*** Input material ***

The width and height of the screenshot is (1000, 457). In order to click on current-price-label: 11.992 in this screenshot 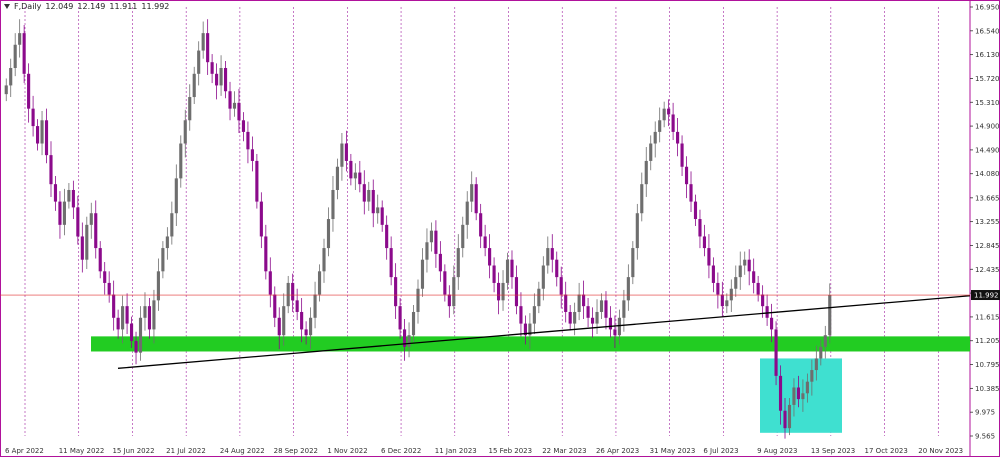, I will do `click(986, 296)`.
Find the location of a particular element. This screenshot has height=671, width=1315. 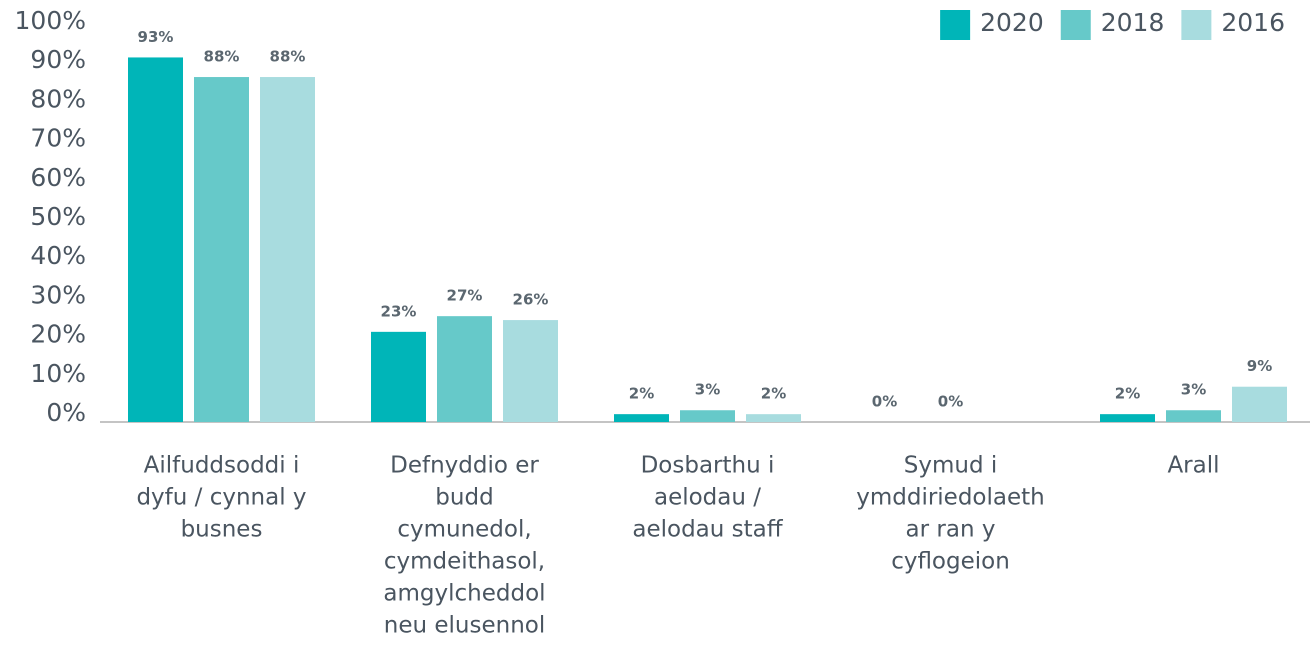

x-tick-label: aelodau staff is located at coordinates (708, 530).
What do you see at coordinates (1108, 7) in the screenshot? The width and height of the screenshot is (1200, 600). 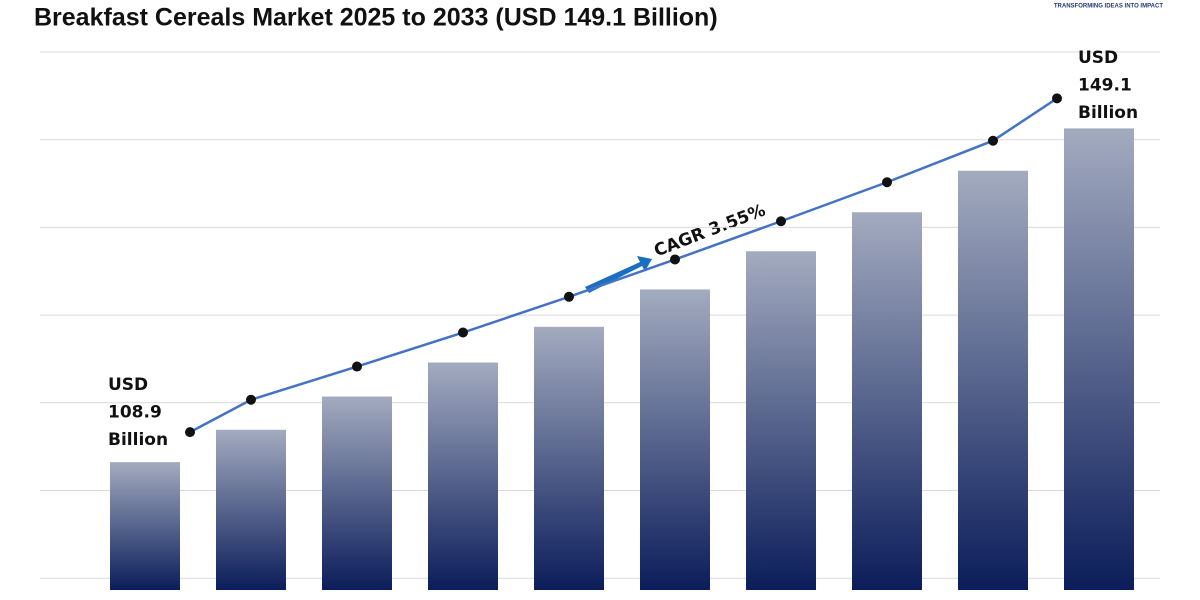 I see `logo-tagline: TRANSFORMING IDEAS INTO IMPACT` at bounding box center [1108, 7].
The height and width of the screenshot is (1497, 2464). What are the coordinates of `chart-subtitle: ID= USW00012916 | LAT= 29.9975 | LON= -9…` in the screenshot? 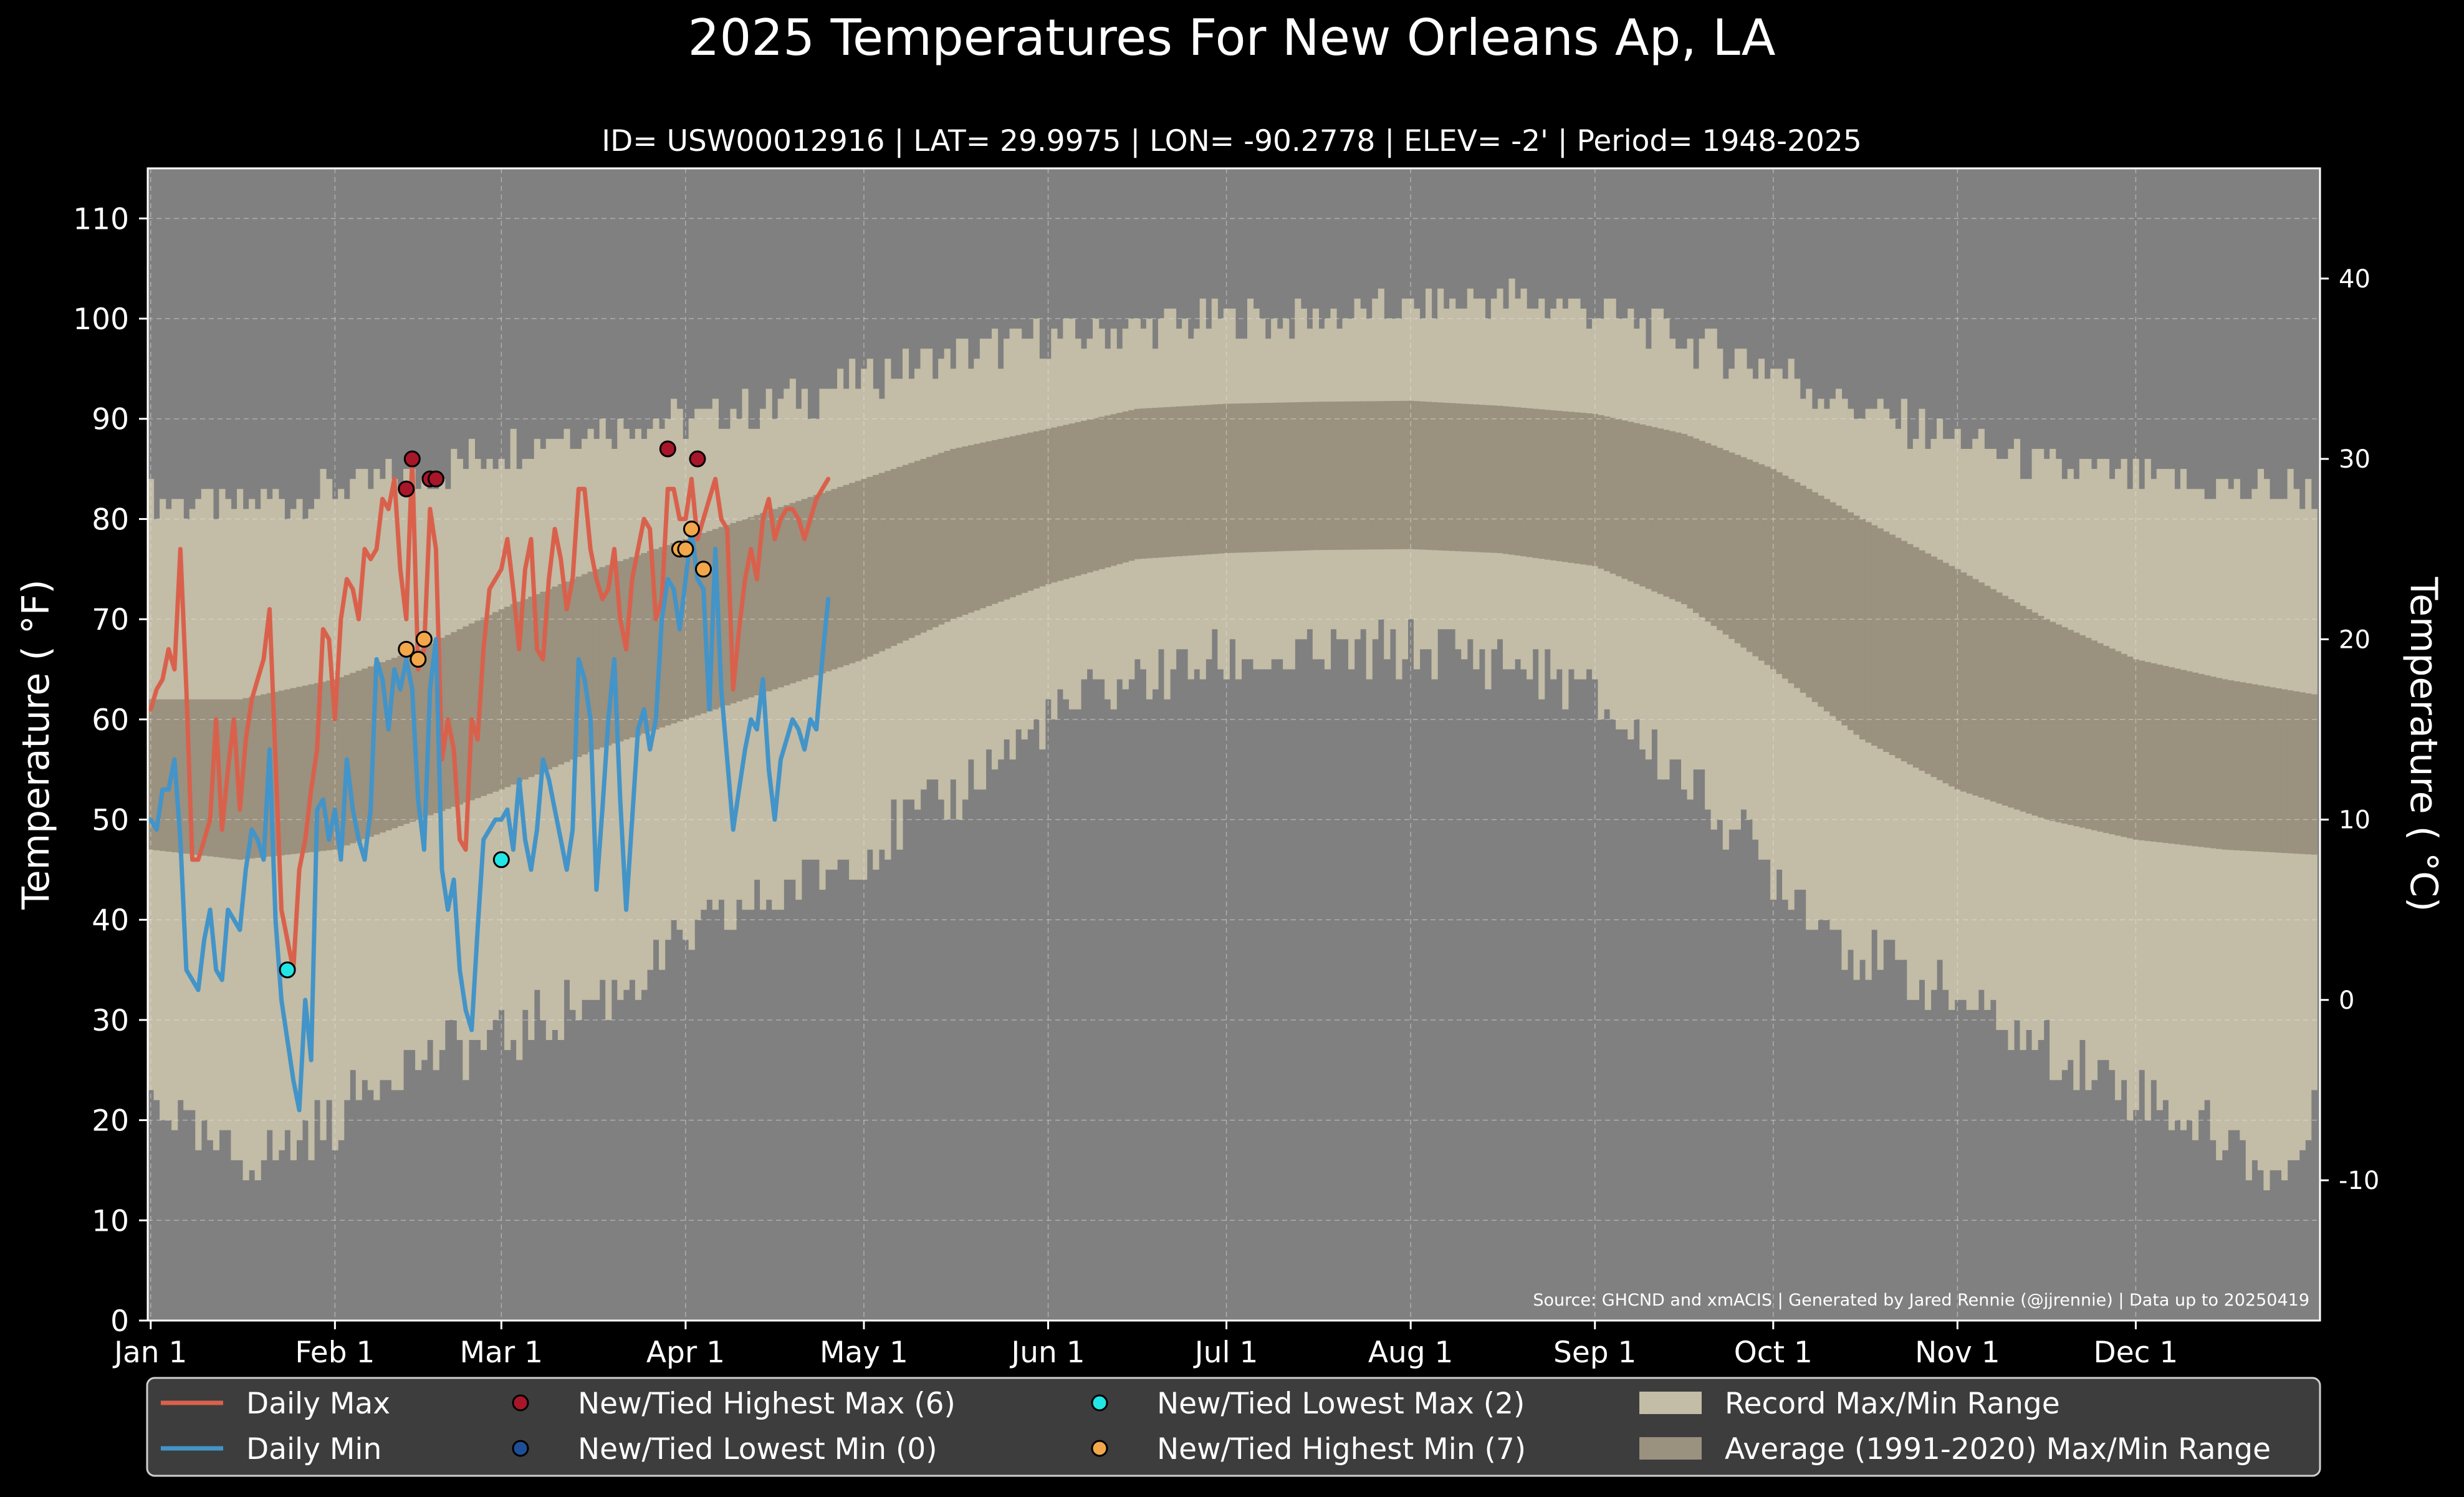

***

» Exercise prompt: Copy the material word for word, from the line containing "Find the location" through the line containing "x-tick-label: aelodau staff", including both of those lines. Leave the pictures out.

» Output below:
Find the location of a particular element. This screenshot has height=671, width=1315. 

x-tick-label: aelodau staff is located at coordinates (708, 530).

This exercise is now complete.